*Problem to work on:* Set down, word for word, only the lines from the start of the records through the line bearing "Given: Expand the Шина tree node"; include no pictures.

Saved entries
-=-=-
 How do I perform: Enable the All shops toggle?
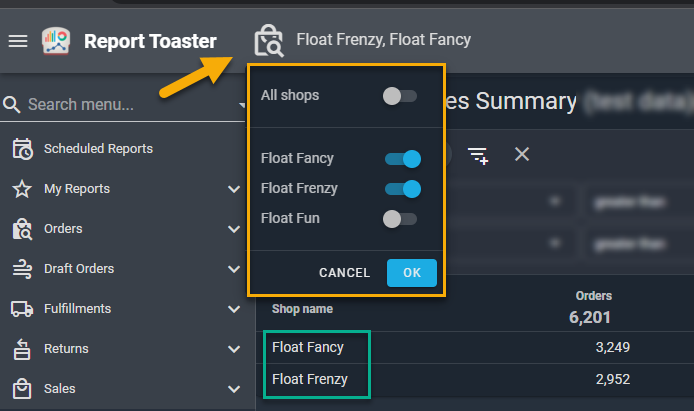tap(400, 96)
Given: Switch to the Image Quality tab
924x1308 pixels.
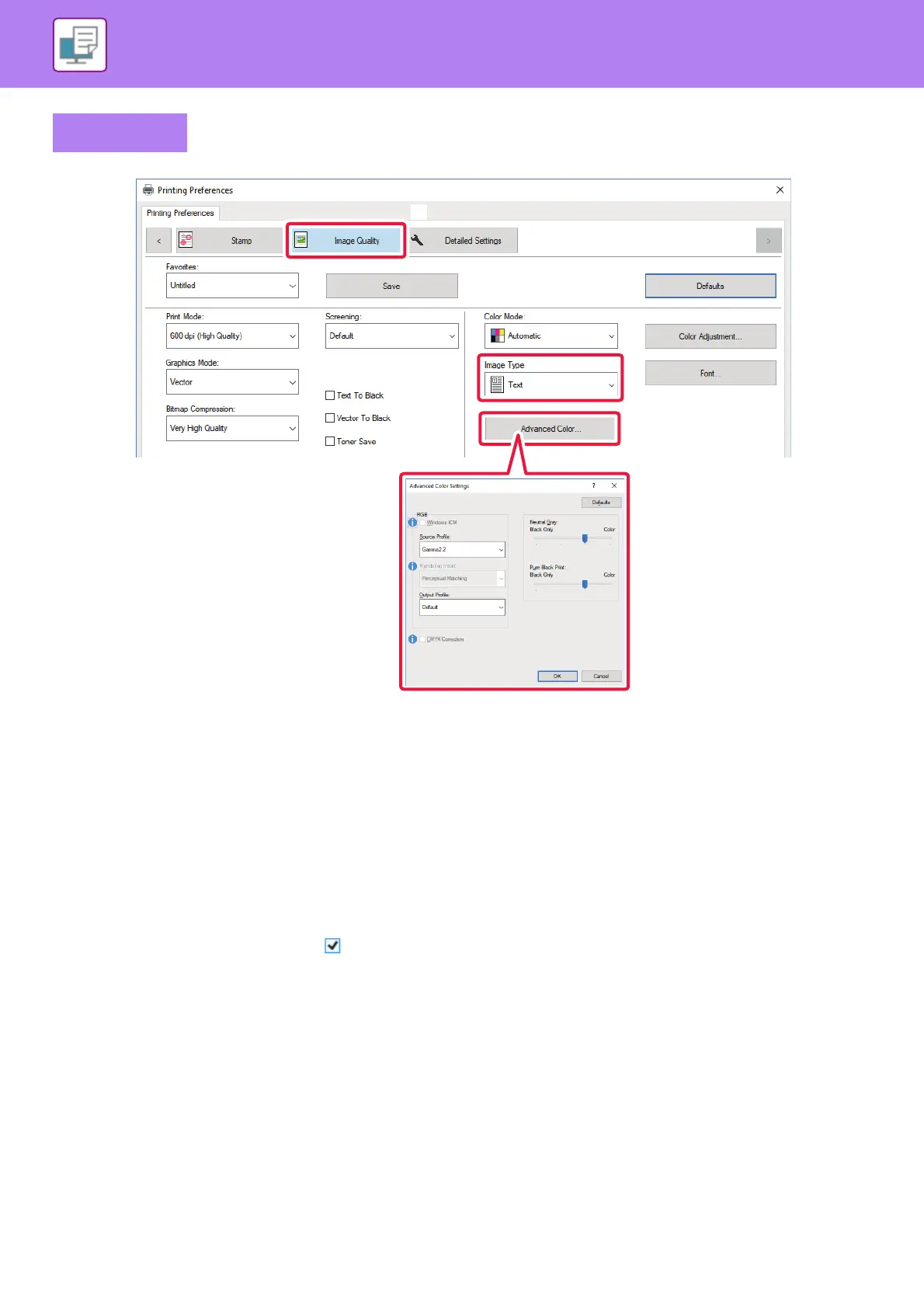Looking at the screenshot, I should (x=347, y=241).
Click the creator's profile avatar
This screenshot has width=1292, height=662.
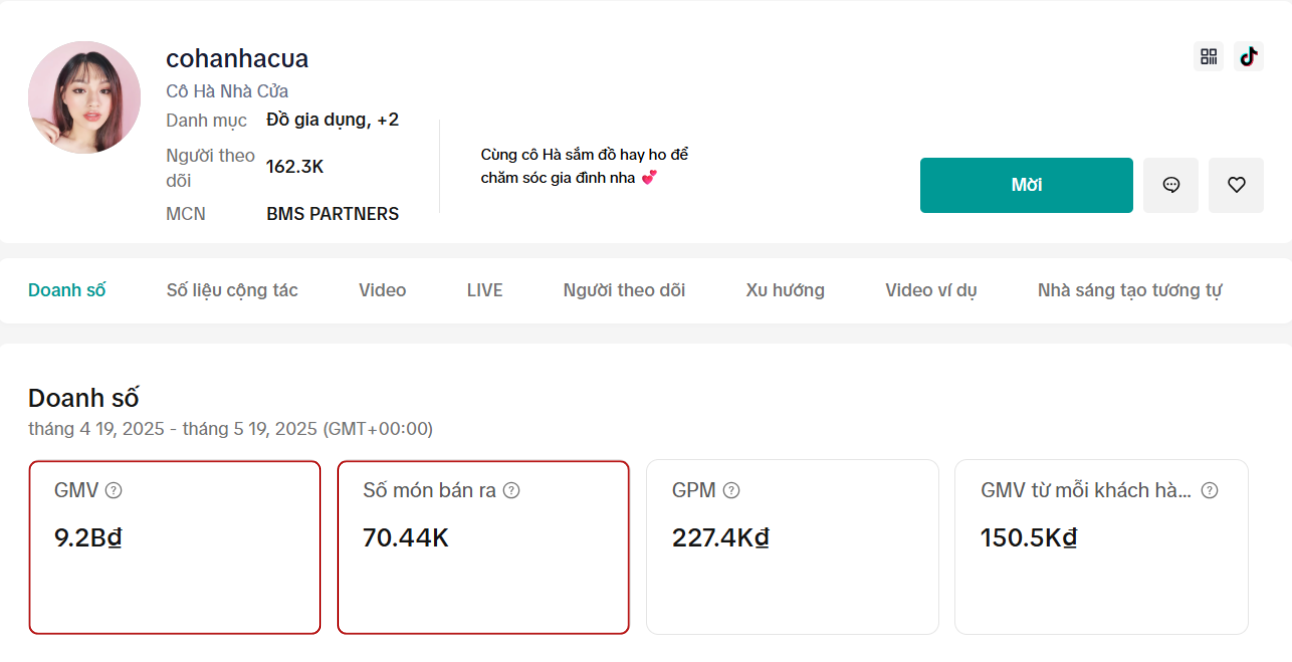[84, 97]
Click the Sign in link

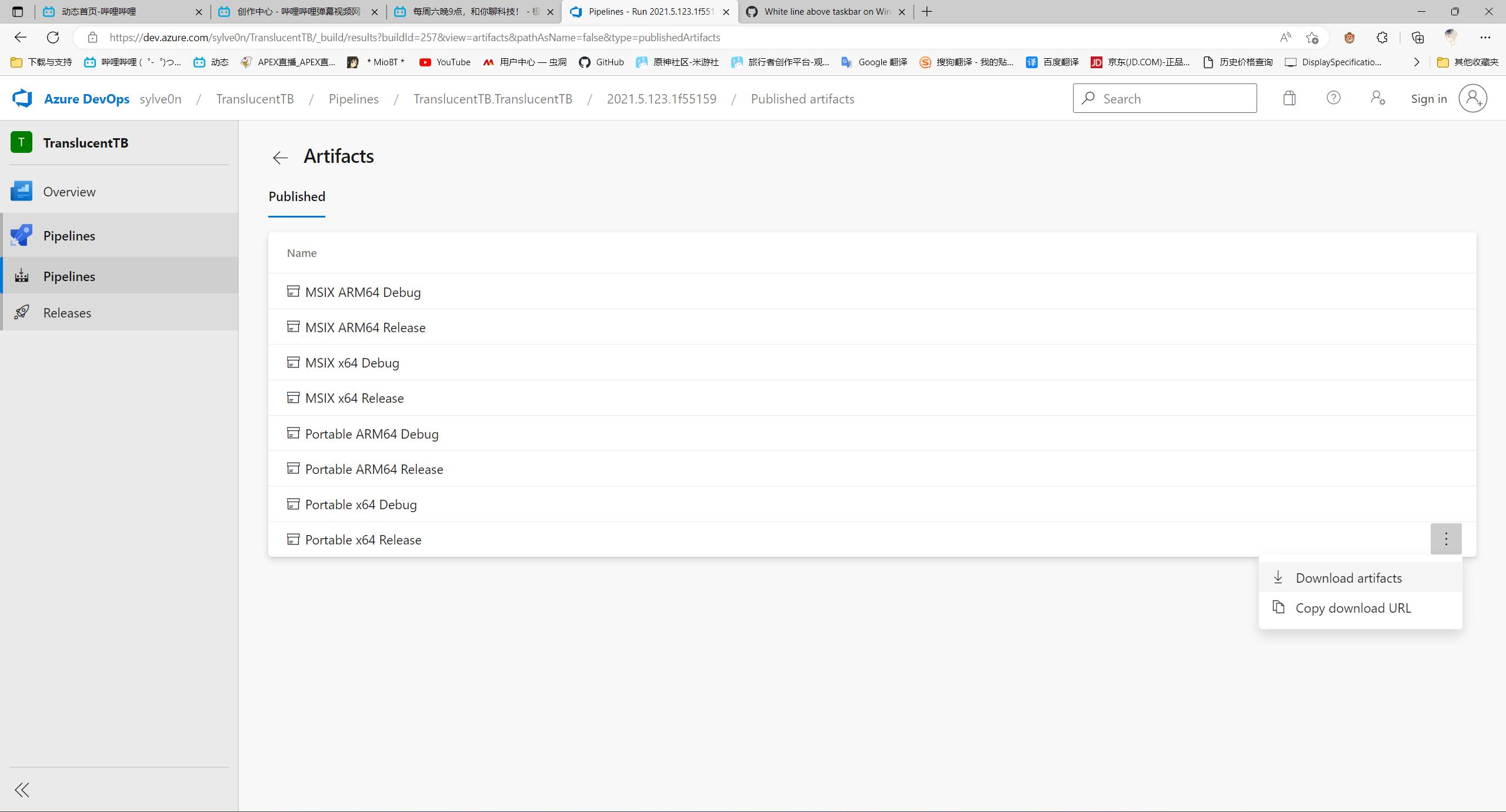1429,99
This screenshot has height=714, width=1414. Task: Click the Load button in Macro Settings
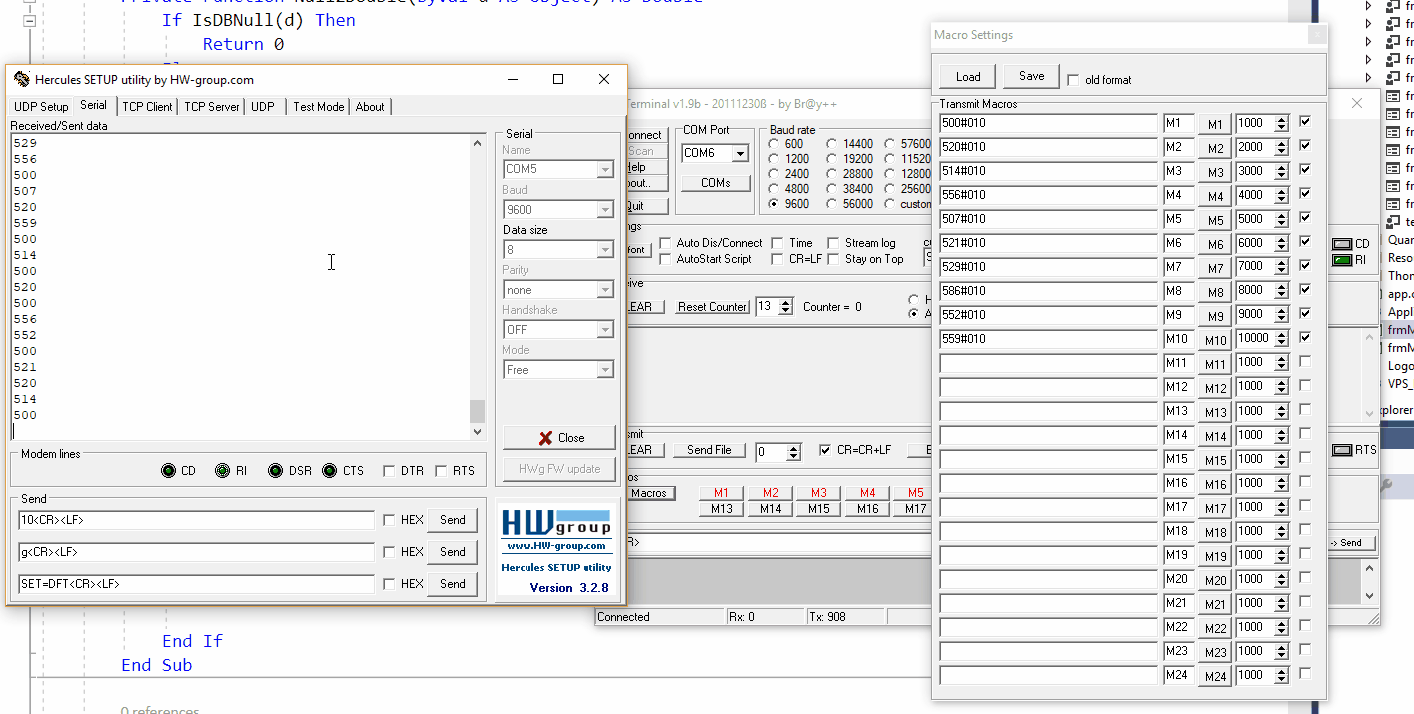pyautogui.click(x=967, y=77)
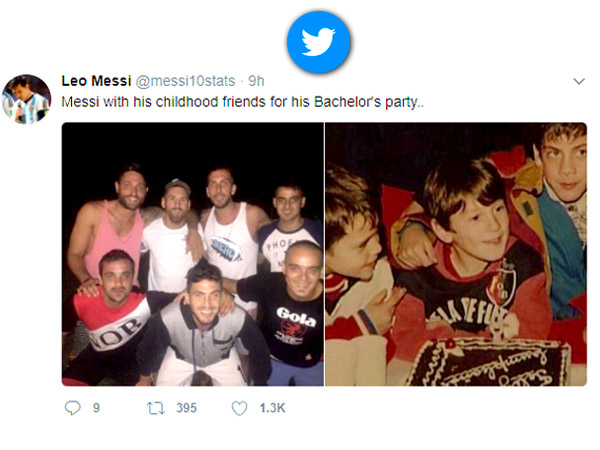Visit the @messi10stats handle link
The height and width of the screenshot is (450, 600).
pos(185,81)
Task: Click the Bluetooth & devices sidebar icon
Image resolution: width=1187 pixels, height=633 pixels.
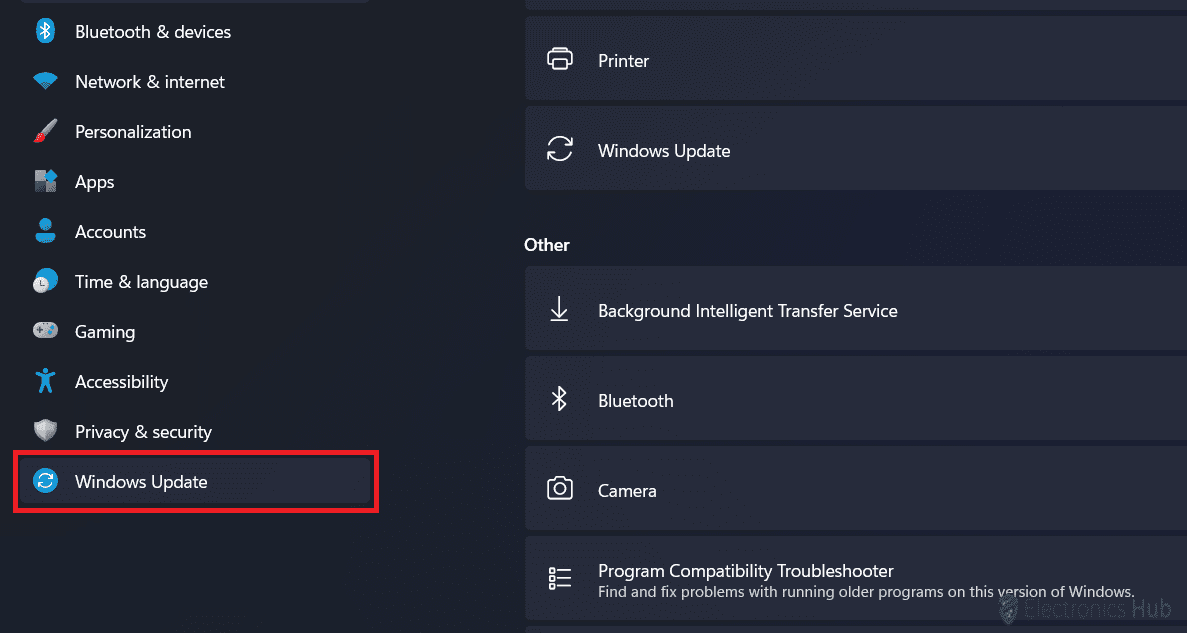Action: pos(45,32)
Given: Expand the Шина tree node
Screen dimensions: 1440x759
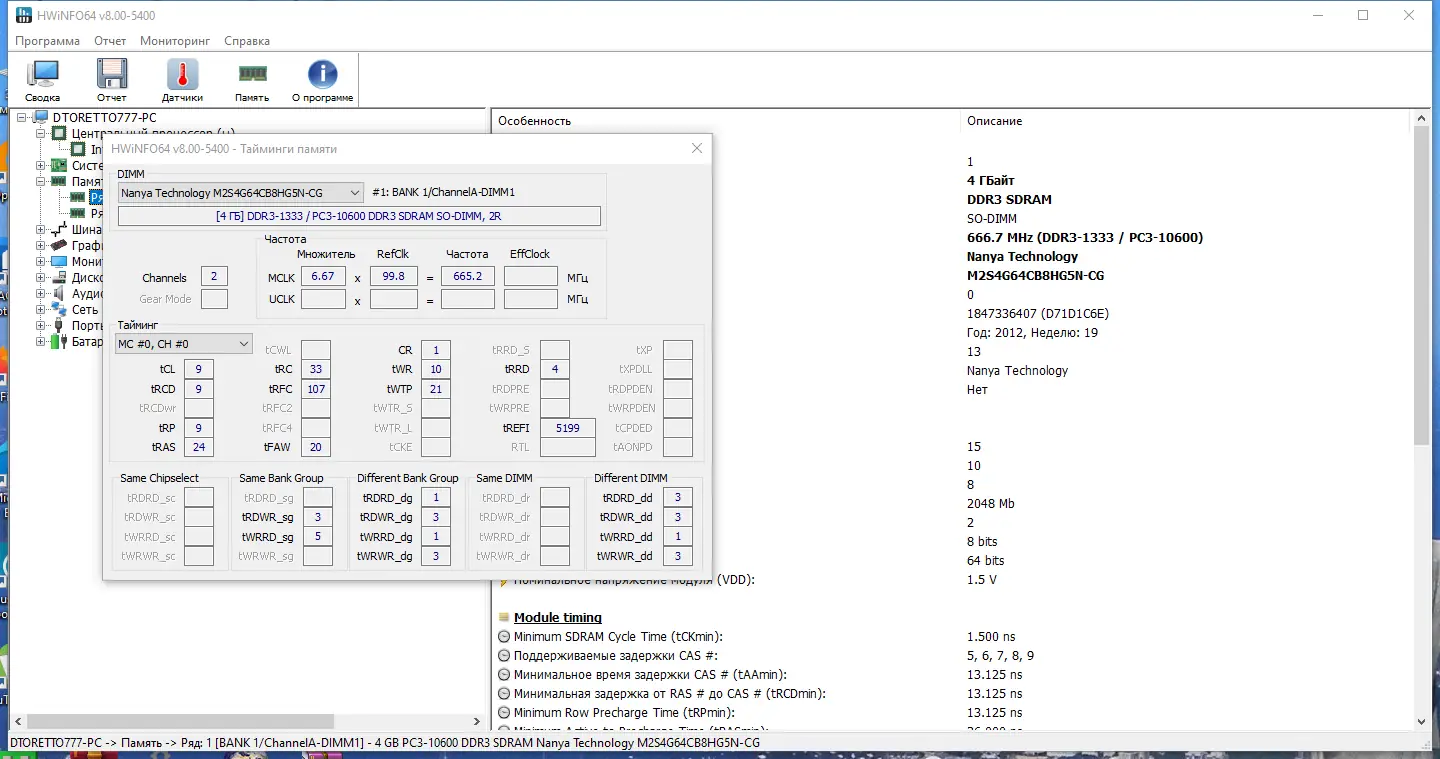Looking at the screenshot, I should 40,230.
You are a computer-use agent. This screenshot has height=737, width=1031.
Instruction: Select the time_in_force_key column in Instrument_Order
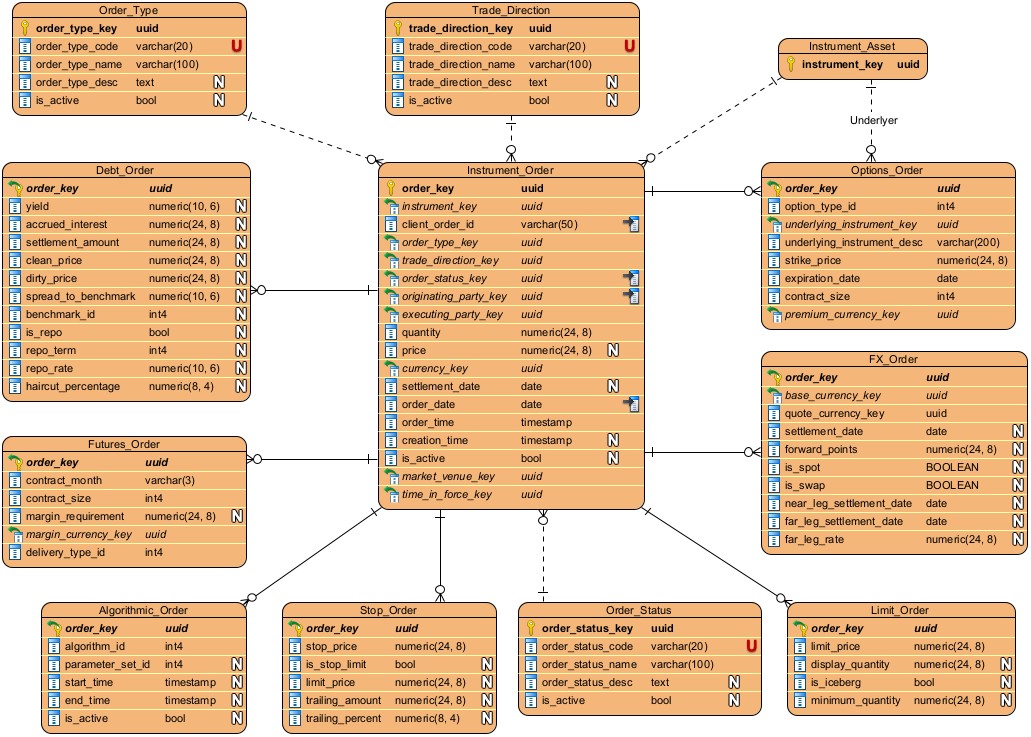coord(446,494)
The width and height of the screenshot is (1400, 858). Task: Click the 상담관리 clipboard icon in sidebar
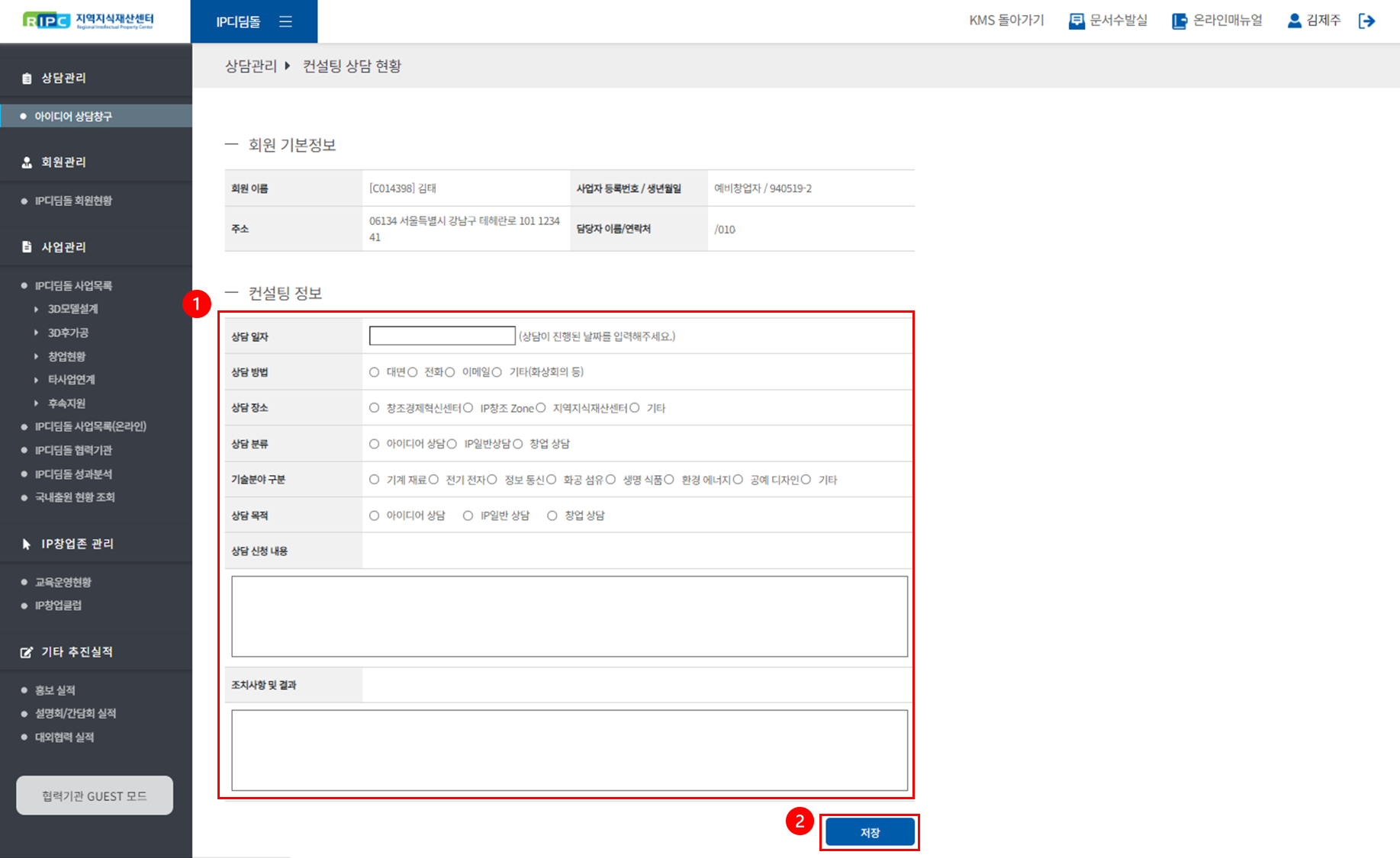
-=-=-
*Task output:*
 How do I perform: Enable the All shops toggle?
tap(400, 96)
Given: Switch to the Image Quality tab
924x1308 pixels.
Looking at the screenshot, I should (x=347, y=241).
Click the creator's profile avatar
This screenshot has width=1292, height=662.
[84, 97]
Click the Sign in link

1429,99
This screenshot has height=714, width=1414. Task: Click the Load button in Macro Settings
pyautogui.click(x=967, y=77)
Visit the @messi10stats handle link
The height and width of the screenshot is (450, 600).
pos(185,81)
Task: Click the Bluetooth & devices sidebar icon
Image resolution: width=1187 pixels, height=633 pixels.
Action: pos(45,32)
Given: Expand the Шина tree node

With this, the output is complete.